Extracted information

# # # #

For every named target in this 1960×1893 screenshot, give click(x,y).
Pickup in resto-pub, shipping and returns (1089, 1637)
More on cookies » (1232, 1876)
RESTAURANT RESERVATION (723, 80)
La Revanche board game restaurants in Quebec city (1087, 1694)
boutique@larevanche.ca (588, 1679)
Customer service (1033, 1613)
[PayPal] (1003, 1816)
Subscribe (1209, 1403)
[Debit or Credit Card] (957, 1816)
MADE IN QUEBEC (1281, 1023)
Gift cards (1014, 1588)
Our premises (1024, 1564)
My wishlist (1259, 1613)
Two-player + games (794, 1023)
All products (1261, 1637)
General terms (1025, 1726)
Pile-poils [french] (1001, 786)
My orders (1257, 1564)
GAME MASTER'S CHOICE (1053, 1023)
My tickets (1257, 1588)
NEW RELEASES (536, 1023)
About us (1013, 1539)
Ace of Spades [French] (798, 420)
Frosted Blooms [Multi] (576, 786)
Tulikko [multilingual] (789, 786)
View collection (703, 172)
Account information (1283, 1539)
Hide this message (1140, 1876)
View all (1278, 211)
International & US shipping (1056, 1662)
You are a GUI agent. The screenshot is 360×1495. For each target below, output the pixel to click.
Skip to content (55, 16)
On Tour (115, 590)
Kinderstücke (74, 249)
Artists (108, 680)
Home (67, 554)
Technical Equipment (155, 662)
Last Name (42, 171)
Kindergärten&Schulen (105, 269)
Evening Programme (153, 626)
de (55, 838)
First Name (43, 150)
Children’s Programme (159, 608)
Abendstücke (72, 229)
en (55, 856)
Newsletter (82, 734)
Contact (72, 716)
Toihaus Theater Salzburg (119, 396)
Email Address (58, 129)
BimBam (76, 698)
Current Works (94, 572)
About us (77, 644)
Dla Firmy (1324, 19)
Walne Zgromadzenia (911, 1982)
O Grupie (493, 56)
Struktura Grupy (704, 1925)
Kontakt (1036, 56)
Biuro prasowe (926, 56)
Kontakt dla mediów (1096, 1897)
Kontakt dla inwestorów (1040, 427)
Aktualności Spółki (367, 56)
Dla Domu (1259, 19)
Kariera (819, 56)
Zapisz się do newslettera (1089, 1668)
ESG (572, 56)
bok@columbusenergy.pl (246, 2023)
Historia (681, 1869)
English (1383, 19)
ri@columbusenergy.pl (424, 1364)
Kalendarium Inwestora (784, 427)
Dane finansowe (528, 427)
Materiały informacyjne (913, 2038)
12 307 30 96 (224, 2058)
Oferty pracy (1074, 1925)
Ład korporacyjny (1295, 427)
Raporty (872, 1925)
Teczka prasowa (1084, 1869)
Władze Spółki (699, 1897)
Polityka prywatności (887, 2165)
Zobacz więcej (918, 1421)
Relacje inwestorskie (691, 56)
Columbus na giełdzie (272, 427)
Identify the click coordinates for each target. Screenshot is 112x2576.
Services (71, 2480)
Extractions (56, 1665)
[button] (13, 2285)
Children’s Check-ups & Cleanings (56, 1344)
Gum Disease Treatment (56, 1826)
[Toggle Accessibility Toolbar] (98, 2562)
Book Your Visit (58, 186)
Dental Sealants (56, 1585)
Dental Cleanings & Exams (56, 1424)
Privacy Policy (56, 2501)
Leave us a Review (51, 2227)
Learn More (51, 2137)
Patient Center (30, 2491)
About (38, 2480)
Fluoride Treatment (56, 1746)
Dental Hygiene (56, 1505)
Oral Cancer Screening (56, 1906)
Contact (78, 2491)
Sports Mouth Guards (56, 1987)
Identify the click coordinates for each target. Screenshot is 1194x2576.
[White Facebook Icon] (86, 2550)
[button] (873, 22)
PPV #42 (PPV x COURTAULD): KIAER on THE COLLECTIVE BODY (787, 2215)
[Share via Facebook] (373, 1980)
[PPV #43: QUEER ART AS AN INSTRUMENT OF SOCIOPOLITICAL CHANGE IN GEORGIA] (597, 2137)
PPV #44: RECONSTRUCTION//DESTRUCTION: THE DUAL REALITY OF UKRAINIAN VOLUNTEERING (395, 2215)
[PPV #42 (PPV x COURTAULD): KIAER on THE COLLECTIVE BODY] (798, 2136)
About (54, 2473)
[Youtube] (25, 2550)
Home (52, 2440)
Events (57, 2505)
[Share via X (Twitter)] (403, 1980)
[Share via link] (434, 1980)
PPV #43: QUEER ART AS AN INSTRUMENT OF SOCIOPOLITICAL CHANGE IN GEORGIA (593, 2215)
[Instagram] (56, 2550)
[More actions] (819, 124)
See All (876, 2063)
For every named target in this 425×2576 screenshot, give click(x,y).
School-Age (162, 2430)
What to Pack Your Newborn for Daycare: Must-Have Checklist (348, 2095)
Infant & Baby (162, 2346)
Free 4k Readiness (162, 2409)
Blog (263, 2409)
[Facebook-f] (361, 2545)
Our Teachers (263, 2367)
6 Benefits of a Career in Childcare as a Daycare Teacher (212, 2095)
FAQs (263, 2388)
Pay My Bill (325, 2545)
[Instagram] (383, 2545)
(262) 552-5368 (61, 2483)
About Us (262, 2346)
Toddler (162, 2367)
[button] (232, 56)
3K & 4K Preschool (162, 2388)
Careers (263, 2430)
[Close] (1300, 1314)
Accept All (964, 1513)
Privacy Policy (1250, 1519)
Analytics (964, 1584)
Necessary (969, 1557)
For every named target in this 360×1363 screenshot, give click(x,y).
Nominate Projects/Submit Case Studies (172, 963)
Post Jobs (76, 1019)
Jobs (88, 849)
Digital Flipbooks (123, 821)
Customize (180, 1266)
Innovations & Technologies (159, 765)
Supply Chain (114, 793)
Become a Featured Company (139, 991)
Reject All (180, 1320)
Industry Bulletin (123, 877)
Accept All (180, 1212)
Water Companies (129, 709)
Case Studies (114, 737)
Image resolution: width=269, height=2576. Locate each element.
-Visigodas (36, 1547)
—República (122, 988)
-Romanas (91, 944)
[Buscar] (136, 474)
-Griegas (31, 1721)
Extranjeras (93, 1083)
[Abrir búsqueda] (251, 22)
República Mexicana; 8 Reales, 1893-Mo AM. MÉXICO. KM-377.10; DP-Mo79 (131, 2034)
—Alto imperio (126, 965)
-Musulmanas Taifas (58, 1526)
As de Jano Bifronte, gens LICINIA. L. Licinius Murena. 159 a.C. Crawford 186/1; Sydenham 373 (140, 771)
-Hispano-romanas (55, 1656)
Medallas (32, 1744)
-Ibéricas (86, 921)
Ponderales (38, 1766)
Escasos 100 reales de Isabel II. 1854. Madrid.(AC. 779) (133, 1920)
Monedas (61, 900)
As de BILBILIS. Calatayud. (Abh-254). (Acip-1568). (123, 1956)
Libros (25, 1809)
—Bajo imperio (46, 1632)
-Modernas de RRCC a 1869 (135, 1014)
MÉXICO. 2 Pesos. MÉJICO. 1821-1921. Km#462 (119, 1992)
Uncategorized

# # # #

What needs to be done
How many lines of the listing above contain the string "More"? Respond with the number and no other text.

Solved exercise
3